Philipp Galle, der Stecher der oben gezeigten Abbildung, arbeitete zunächst als Stecher (Sculptor) für den Grafikverleger (Excuditor) Hieronymus Cock, der 1550 im Handelszentrum Antwerpen ein Verlagshaus gründete, in dem etwa 20 Secher beschäftigt waren. Aus dieser frühen Bilderfabrik kamen innerhalb von 20 Jahren über tausend Kunstwerke der bedeutendsten zeitgenössischen Künstler in Reproduktionen und Auflagen von hunderten Stück auf den Markt. Cocks Zeichner waren in den Zentren der europäischen Kultur unterwegs und zeichneten beispielsweise detailgetreue Kopien der Fresken oder Plastiken im Vatikan, welche dann in Antwerpen in Druck gingen. Darüber hinaus entstanden andere grafische Werke, wie Landkarten, Stadtansichten oder Portraits bedeutender Persönlichkeiten. Anders als die Malerei, die aufs einzelne Stück beschränkt war, schuf die Druckgrafik einem beiten Publikum Zugang zu Bildern und zu Informationen, die sich über Bilder verbreiten ließen. Nach dem Tod von Cock machte sich Philipp Galle selbständig. Die Serie "Nova Reperta" erschien in seinem eigenen Verlag.

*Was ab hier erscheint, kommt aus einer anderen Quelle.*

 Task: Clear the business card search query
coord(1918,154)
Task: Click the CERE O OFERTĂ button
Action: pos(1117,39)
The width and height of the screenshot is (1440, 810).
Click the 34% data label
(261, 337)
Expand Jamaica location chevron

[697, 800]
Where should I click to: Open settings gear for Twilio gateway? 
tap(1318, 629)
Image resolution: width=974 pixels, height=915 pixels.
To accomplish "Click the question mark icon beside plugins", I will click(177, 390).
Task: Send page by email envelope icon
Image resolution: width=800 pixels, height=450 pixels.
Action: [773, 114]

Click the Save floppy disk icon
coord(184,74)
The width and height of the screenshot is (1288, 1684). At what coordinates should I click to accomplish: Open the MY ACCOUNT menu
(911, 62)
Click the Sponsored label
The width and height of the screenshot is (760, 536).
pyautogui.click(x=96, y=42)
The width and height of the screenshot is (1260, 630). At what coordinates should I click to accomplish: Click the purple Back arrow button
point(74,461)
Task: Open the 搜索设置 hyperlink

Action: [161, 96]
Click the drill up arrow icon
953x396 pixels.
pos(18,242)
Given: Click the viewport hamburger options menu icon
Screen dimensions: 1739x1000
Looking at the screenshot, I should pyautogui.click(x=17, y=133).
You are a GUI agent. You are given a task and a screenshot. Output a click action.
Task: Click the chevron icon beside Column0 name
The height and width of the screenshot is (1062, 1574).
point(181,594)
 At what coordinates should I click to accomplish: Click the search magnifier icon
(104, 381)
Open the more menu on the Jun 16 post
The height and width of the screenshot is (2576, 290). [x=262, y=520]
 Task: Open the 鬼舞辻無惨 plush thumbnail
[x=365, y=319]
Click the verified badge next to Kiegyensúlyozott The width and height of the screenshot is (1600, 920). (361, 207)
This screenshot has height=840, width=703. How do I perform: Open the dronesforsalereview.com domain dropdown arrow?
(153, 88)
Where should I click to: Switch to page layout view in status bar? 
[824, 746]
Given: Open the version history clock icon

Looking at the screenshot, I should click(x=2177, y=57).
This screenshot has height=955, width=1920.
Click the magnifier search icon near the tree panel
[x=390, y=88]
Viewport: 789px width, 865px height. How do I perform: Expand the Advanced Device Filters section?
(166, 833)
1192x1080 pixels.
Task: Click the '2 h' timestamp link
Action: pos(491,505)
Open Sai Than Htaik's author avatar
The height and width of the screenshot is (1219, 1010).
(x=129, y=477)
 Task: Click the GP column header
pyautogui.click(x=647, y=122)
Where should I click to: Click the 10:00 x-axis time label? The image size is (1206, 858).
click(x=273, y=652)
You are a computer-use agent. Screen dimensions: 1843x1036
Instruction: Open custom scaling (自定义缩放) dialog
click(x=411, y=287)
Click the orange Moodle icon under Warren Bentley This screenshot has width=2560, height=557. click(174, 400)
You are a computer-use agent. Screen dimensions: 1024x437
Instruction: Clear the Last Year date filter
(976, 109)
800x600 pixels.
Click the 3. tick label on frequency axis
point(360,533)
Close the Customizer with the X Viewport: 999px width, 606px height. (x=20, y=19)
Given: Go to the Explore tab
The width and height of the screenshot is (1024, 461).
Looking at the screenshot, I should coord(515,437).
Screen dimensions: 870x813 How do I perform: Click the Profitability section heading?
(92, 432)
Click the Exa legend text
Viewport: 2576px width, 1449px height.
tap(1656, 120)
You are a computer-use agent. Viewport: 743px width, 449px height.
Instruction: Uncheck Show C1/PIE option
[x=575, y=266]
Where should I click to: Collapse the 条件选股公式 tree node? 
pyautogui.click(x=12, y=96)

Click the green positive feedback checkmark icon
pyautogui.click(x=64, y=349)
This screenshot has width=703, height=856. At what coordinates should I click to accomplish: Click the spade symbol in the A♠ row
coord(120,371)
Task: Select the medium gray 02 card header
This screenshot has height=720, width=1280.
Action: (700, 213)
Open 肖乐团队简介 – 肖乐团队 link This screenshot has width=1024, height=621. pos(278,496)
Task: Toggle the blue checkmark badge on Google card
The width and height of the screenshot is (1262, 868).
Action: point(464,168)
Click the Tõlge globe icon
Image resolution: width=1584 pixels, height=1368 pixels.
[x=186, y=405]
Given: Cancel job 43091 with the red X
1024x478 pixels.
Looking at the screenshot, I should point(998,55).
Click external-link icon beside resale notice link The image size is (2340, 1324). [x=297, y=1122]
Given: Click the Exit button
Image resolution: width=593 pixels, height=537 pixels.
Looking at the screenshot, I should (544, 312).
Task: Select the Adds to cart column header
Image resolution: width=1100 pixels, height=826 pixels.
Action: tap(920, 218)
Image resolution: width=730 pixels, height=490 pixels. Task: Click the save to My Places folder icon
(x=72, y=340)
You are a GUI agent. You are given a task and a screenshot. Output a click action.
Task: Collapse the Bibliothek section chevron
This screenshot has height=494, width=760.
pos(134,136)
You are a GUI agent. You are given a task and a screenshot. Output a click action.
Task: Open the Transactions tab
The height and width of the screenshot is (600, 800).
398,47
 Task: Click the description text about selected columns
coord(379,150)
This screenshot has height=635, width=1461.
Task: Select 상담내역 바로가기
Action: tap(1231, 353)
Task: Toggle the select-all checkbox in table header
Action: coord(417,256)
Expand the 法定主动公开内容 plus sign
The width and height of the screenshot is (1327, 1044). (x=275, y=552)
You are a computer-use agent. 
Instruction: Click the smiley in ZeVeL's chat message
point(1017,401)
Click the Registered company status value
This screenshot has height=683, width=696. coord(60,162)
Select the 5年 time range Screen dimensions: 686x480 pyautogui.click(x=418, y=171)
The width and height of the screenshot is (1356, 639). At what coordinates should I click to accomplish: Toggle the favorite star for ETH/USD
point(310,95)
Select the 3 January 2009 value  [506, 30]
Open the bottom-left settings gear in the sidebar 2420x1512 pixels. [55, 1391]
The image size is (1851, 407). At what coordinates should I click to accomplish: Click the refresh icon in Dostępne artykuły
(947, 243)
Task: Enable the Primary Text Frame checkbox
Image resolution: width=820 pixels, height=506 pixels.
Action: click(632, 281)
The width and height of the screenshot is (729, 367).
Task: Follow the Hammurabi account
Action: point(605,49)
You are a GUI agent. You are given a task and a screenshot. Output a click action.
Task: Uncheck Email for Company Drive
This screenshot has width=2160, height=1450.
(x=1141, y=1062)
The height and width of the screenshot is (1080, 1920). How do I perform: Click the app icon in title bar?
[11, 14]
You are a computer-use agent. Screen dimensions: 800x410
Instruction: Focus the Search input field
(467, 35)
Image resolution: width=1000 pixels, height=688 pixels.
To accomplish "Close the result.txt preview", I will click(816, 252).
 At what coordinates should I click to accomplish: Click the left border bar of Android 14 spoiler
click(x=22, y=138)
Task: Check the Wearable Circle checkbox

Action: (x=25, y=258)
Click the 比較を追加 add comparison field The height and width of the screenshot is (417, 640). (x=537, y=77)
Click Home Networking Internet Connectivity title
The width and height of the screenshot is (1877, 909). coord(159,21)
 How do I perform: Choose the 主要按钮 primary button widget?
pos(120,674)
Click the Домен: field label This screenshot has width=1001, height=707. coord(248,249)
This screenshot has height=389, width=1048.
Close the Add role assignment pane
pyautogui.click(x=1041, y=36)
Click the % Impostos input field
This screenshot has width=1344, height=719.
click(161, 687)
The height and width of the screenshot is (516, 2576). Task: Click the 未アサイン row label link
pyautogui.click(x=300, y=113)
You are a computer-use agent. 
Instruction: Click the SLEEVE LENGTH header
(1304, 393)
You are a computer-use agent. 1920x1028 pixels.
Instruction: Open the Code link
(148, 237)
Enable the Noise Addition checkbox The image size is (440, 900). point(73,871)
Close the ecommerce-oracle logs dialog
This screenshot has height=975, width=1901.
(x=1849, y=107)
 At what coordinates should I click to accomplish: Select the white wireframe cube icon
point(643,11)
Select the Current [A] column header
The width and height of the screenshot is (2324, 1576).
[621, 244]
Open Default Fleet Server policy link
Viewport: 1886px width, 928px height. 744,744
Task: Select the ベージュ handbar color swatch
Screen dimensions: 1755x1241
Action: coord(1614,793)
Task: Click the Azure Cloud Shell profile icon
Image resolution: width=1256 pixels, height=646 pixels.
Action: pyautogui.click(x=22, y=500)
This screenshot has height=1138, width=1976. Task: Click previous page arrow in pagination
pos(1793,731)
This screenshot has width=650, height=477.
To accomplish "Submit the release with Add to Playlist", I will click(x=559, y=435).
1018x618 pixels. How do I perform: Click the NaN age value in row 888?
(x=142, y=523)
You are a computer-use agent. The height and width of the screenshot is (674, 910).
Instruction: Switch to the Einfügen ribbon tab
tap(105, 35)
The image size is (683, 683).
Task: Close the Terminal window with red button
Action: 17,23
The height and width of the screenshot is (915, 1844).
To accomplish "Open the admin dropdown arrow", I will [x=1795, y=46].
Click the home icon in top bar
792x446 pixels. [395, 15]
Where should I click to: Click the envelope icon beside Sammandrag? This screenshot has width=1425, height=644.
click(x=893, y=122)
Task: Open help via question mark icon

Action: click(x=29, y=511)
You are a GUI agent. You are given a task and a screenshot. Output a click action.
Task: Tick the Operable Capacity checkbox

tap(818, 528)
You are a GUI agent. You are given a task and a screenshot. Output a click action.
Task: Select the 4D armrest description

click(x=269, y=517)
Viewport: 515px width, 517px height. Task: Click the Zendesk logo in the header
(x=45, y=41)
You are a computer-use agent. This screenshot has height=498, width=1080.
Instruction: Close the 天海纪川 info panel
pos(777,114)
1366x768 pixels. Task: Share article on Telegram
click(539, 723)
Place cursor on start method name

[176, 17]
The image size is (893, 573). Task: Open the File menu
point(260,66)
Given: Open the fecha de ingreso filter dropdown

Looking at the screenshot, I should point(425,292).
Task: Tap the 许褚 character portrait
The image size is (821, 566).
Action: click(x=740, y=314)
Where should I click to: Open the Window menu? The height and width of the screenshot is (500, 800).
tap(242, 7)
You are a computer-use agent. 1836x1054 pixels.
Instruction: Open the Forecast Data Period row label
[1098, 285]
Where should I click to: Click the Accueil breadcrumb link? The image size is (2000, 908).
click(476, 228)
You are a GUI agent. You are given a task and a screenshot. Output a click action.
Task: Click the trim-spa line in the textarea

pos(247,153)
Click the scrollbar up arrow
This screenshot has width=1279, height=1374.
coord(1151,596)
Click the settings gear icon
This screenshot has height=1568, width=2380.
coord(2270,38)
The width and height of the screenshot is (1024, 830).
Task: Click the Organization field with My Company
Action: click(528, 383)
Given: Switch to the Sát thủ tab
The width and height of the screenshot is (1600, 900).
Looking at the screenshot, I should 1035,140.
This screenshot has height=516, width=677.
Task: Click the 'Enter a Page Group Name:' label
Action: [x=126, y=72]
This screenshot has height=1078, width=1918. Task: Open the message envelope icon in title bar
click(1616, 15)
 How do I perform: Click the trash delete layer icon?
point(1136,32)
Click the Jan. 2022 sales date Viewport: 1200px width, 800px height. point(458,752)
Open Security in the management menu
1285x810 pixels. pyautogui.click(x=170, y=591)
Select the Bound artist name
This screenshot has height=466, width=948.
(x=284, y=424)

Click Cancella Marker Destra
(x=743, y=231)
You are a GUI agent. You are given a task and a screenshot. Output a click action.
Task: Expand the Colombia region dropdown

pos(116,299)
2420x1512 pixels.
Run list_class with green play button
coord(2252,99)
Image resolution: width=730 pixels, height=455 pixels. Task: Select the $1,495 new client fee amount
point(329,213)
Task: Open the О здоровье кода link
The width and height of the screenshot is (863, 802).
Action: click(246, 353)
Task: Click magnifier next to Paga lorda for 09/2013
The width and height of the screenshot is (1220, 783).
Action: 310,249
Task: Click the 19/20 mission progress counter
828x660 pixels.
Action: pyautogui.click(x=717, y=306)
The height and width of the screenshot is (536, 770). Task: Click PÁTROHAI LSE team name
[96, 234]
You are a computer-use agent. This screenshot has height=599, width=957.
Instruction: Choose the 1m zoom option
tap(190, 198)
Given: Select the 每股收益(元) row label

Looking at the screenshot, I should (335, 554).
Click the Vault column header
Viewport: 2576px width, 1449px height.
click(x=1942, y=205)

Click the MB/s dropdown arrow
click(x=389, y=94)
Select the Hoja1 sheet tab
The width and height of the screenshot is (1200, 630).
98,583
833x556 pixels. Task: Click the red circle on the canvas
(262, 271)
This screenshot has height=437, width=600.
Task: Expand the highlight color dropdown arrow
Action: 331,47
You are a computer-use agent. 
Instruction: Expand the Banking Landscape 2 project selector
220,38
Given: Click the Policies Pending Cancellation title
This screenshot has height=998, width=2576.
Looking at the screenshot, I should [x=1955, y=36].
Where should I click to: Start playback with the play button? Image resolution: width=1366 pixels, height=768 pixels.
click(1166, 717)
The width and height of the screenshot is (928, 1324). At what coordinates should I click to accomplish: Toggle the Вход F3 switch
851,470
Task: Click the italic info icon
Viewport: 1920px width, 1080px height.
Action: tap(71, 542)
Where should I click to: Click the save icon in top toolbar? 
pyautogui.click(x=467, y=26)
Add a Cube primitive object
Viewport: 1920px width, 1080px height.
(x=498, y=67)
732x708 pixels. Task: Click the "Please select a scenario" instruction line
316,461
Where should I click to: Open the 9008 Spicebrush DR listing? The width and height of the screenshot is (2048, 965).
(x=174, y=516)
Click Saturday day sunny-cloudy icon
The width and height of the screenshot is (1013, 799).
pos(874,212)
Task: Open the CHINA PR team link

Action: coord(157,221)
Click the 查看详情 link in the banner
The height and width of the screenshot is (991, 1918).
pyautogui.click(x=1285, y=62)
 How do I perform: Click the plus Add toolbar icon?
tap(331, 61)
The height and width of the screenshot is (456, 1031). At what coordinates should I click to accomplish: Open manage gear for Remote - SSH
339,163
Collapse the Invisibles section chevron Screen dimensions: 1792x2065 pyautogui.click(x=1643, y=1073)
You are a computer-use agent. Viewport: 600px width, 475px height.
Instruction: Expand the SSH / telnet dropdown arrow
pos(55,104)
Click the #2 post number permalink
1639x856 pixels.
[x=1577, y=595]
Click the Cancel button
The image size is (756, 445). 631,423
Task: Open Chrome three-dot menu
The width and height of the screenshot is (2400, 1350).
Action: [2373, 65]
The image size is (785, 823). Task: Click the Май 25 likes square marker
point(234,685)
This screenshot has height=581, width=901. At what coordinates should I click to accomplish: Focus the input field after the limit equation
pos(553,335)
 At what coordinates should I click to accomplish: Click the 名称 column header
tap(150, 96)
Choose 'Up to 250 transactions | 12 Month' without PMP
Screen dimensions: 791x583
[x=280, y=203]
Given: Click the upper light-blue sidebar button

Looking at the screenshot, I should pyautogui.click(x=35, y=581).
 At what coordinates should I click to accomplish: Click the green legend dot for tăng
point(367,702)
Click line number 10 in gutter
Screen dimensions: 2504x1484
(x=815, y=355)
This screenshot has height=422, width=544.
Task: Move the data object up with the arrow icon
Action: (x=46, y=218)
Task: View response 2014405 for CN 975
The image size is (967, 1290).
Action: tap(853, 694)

So wichtig wie für einen zeitgenössischen Künstler Ausstellungen und Kataloge seiner Werke sind, so waren den Künstlern in der Folge von Raffael, Dürer und Rubens die Verbreitung ihrer Bilderfindungen (Inventio) durch Reproduktionen in auflagenstarken Druckwerken. Beispielhaft war das Zusammenwirken von Raffael mit dem Stecher Marcantonio Raimondi. Dürer löste die Druckgrafik bereits von der reproduktiven Aufgabenstellung, indem er Bildfolgen in Holzschnitten und Kupferstichen herausbrachte, die allein als grafisches Werk konzipiert waren. Rubens schließlich organisierte seine Werkstatt als arbeitsteiligen Großbetrieb. Einer seiner ersten Grafiker ist ein Sohn von Philipp Galle, Cornelis Galle. Über hundert Stiche entstehen in einem Zeitraum von 30 Jahren, streng überwacht und korrigiert durch den Inventor, wodurch sich auch stilistisch eine stark um malerische Effekte bemühte Art des Reproduktionsstichs herausbildet.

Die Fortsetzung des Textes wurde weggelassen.